Photo by Jim Greenhill | CC BY 2.0
Books will be written on the designs of the Saudi regime to reshape the greater Middle East. Entire chapters could be dedicated to the depth of United States and Israeli involvement and their shared partnership with the House of Saud and other Gulf Cooperation Council (GCC) member states to do so. The titles may even stipulate it as a Saudi-U.S.-Israeli Project for emphasis. That said, the role played by Saudi Arabia within this alliance is not insignificant.
The undertaking has directly touched nearly a half-dozen Arab countries, unified largely by their common effort to resist the import of radical, extremist groups unleashed in retribution for not abiding by the diktats of the Gulf dynasties. Others opposed monarchical rule, their royal proxies or a Saudi-directed foreign policy and attempts to impose a uniform media narrative.
The scope of such a discussion is certainly worthy of a comprehensive and detailed analysis but only a summation is given here. Consider it the last page of the last section of the last chapter.
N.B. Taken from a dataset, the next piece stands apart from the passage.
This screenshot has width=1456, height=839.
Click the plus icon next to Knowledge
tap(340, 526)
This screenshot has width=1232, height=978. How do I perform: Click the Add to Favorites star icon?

The Saudi Project has failed. Utterly.
Iraq
With the fall of Saddam Hussein, alarm bells sounded in Riyadh and other GCC capitals. He was an unpredictable ally yet one perceived to be adept at stemming ostensible Iranian and hence (according to the sectarian mindset), Shia influence from reaching the Arabian Peninsula. Many Gulf states have sizable Shia Arab populations, marginalized politically and socioeconomically…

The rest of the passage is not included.